● **Tarea 1**
Transcribe sin cambios las filas de datos desde la que contiene "Home (26, 146)" hasta la que contiene "UG PROGRAMS (KCC ITM) (164, 591)", ambas incluidas.

● **Texto proporcionado**
+--

En ese instante, con las embarcaciones al mando de Magallanes cruzando el estrecho que ya para siempre será homónimo, el auge del Renacimiento ha alcanzado su peldaño definitivo. Por fin el globo se conecta, por fin el mundo se reconoce completo. Magallanes perecerá en una isla filipina, y será Elcano quien complete la mayor hazaña de su tiempo. El mundo entero asiste, inconscientemente, a un cambio de época. Los límites de cada región se esfuman, la universalidad se establece. Hay un antes y un después tras aquel día de noviembre en que Magallanes encontró el paso al Pacífico.

Magallanes es el sexto en la fila de conquistadores que se aúpan con esmero por la piedra rosada de Leiria, en el monumento a los Descubrimientos que se levanta en Belém, junto al Tajo. El monumento en cuestión es una de las muchas atracciones turísticas sobre las que cientos de visitantes se agolpan cada día allá en Lisboa. Enrique el Navegante, Vasco de Gama o Alfonso V son otros de los que en el homenaje se dan cita. Personajes que ampliaron los límites del mundo, que cambiaron las reglas del pensamiento, que llevaron al extremo la máxima renacentista: todo, hasta los límites de tu mundo, es cuestionable. Este monumento ha aparecido con una pintada de varios metros recientemente: «Navegando a ciegas por dinero, la humanidad se está ahogando en un mar de escarlata», reza el grafiti. Un acto más dentro de la cadena revisionista que persigue acabar con los méritos de aquellos personajes históricos, en pos de sus deméritos, ponderados por una turba incólume. Una historia sin avances, una historia donde sólo tiene cabida aquello que nos dé rédito político en el presente. Una historia sin grises. Una historia sin historia.

+--

● **Datos de entrada**
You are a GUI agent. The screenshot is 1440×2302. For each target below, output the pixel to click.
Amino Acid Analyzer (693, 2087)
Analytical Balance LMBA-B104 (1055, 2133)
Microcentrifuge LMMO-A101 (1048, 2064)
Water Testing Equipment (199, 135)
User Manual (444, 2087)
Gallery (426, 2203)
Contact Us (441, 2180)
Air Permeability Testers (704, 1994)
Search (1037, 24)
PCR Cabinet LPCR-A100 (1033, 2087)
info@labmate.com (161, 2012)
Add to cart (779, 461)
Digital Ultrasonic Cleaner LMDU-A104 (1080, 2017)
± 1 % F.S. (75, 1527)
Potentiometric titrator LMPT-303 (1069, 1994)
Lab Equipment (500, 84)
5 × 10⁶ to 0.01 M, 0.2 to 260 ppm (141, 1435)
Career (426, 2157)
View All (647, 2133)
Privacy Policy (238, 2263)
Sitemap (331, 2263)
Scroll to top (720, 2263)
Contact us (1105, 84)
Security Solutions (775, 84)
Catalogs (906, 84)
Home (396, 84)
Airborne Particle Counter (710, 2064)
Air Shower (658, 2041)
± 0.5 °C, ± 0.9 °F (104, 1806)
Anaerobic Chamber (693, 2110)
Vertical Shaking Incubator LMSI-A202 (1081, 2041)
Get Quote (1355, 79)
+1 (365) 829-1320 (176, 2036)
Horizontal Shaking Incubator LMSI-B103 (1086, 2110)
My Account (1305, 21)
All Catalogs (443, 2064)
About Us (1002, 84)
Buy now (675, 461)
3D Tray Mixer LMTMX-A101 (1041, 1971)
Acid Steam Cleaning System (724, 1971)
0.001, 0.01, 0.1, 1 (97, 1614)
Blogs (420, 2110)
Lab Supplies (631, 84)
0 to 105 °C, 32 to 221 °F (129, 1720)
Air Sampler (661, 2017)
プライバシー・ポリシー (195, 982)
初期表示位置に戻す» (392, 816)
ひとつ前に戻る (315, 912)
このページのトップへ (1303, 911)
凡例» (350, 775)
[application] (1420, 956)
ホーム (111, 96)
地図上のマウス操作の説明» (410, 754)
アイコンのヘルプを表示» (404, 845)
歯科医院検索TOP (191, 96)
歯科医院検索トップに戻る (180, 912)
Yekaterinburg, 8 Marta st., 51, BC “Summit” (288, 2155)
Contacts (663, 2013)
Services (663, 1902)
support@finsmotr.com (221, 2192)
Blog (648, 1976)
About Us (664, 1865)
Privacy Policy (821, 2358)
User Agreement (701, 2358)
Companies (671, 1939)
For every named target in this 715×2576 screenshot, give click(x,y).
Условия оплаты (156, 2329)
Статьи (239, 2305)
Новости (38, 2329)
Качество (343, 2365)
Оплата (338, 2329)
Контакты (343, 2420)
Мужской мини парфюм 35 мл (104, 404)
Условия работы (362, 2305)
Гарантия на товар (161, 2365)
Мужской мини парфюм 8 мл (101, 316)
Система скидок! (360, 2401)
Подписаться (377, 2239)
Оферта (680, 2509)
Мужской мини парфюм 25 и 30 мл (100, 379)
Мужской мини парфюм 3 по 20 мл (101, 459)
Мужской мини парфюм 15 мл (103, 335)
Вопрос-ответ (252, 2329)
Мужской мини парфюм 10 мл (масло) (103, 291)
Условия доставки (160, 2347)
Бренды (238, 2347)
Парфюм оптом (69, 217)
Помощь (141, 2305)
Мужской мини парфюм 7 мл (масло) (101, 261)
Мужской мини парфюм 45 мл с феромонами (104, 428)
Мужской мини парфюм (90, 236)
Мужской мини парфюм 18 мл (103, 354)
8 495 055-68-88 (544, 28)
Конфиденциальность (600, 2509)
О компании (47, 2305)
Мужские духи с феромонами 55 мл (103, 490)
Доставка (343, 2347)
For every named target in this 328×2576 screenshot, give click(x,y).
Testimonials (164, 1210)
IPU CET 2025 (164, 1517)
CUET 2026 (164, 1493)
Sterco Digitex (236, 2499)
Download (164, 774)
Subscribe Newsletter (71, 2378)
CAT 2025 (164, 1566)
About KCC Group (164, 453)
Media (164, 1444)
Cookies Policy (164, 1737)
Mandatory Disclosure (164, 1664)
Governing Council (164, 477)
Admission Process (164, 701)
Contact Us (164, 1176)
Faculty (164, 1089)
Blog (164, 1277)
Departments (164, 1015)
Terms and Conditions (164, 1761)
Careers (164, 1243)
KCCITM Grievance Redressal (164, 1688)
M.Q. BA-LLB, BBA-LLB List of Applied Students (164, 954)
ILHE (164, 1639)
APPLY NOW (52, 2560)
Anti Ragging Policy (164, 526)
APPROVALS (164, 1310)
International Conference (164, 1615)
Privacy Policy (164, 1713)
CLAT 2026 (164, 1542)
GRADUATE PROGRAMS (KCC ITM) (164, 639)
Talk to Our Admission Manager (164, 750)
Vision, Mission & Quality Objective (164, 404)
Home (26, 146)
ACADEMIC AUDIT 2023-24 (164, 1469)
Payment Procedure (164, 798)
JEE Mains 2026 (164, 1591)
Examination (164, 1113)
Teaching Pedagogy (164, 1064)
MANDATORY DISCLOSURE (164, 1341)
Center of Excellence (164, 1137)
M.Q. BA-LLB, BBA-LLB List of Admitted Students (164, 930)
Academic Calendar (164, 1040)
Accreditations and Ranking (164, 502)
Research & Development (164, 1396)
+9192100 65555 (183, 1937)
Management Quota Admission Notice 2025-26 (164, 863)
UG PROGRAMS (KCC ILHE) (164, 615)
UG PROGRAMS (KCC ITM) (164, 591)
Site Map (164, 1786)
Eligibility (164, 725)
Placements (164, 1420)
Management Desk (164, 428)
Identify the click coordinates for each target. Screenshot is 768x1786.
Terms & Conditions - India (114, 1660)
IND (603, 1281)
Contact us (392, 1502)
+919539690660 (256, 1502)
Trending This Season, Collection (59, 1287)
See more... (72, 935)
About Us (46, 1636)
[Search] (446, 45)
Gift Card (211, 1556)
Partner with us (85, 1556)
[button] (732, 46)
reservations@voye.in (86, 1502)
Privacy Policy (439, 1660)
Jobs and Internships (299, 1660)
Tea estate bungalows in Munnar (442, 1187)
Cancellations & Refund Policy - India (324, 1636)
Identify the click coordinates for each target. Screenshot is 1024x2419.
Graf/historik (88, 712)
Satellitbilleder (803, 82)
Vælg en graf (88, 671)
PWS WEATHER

+--

● **Tarea 2**
Responde según el texto sobre Magallanes:
(a) ¿Quién completa la hazaña tras la muerte de Magallanes?
(b) ¿Qué lugar ocupa Magallanes en la fila de conquistadores del monumento a los Descubrimientos?
(c) ¿De qué piedra está hecho ese monumento?

● **Respuesta 1**
Home (26, 146)
ACADEMIC AUDIT 2023-24 (164, 1469)
Payment Procedure (164, 798)
JEE Mains 2026 (164, 1591)
Examination (164, 1113)
Teaching Pedagogy (164, 1064)
MANDATORY DISCLOSURE (164, 1341)
Center of Excellence (164, 1137)
M.Q. BA-LLB, BBA-LLB List of Admitted Students (164, 930)
Academic Calendar (164, 1040)
Accreditations and Ranking (164, 502)
Research & Development (164, 1396)
+9192100 65555 (183, 1937)
Management Quota Admission Notice 2025-26 (164, 863)
UG PROGRAMS (KCC ILHE) (164, 615)
UG PROGRAMS (KCC ITM) (164, 591)

● **Respuesta 2**
(a) Elcano.
(b) El sexto.
(c) De piedra rosada de Leiria.